MILAN—Patients with high-risk prostate cancer (PCa) who undergo radical prostatectomy do not necessarily have a poor prognosis, researchers reported at the 28th annual congress of the European Association of Urology.

Complete surgical resection and biochemical recurrence (BCR)- and metastases-free survival can be achieved, particularly among patients with only one positive risk factor, according to investigators Andreas Becker, MD, and colleagues at the Martini-Clinic Prostate Cancer Center in Hamburg, Germany.

As a result of study findings, the investigators concluded that RP should not be denied to otherwise appropriate surgical candidates because of a high-risk preoperative profile.

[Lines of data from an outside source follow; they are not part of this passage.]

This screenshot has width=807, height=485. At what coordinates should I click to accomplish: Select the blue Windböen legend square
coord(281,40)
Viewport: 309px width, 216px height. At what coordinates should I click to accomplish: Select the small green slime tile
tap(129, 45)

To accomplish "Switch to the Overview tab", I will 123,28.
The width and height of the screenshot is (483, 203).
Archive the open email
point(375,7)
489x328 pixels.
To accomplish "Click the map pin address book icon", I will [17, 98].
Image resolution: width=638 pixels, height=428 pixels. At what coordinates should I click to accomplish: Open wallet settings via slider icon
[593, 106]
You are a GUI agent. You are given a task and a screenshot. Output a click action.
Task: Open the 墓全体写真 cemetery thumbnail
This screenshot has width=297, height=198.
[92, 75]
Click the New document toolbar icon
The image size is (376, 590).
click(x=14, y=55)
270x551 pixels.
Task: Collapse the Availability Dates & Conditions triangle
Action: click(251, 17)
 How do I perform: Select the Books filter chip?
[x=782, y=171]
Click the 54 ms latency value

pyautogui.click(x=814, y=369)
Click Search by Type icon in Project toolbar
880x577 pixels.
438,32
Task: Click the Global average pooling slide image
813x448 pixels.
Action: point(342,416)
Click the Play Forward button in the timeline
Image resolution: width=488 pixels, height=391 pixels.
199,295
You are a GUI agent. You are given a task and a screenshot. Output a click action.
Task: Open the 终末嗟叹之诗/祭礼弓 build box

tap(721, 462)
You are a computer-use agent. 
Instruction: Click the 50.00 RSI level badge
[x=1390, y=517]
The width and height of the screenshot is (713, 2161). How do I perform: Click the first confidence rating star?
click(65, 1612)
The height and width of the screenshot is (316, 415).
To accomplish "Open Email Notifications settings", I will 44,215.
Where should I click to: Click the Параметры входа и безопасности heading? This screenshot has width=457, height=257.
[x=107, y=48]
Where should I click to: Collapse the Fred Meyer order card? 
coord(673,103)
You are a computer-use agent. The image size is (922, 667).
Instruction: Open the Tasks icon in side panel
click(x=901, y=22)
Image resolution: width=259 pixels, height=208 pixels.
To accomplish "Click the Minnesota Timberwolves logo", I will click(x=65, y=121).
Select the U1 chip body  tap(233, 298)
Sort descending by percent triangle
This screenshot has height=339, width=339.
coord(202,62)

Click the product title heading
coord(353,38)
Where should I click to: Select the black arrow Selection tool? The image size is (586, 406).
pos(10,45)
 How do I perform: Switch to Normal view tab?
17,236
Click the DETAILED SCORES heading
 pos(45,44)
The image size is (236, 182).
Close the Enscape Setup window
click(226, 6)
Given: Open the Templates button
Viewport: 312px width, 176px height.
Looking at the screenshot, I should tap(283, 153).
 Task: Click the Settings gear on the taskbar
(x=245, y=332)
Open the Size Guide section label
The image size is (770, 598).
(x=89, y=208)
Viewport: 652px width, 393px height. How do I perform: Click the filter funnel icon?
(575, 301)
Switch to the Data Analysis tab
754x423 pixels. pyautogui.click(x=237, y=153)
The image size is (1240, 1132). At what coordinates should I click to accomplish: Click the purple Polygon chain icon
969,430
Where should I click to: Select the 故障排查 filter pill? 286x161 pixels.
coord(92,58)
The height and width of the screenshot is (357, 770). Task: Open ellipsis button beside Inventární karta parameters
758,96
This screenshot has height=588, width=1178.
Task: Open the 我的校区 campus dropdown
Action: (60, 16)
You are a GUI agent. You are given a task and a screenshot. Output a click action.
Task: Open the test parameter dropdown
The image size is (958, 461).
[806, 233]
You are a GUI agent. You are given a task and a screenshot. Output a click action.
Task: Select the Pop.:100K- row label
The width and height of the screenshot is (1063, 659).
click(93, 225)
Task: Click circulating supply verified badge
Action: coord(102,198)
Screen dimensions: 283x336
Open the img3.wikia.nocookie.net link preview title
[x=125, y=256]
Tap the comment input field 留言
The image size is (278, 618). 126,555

Dr. Becker's team identified 2,196 patients with high-risk PCa, defined as a PSA above 20 ng/mL and/or a Gleason score of 8 or higher and/or T2c or greater disease. The median follow-up was 28 months for the 1,659 patients (76%) who had follow-up data available. BCR, which was defined as a PSA rise greater than 0.2, occurred in 592 patients (36%) and clinically evidence metastases developed in 118 (7%).

The five-year BCR-free survival rates were 55.3%, 29.1%, and 13.6% for patients who had one, two, and three risk factors, respectively. The five-year metastasis-free survival rates were 91.1%, 84.9%, and 71.7%, respectively.

In multivariable analyses, a PSA level above 20 was associated with a significant 2.4 times increased risk of BCR and 1.6 times increased risk of clinical metastases compared with a PSA level of 20 or less. A Gleason score of 8 or higher was associated with a significant 2.2 times increased risk of BCR and a non-significant 1.5 times increased risk of clinical metastases compared with a Gleason score less than 8. Clinical stage T2c and higher was associated with a significant 50% increased risk of BCR and 2.1 times increased risk of clinical metastases compared with less advanced clinical stages.

A total of 1,864 patients (85%) had one risk factor, 308 (14%) had two risk factors, and 24 (1%) had three risk factors. Gleason 8 or higher disease was present in 1,187 patients (54%), a PSA level above 20 was presented in 875 patients (39%), and T2c or greater disease was present in 578 patients (26%).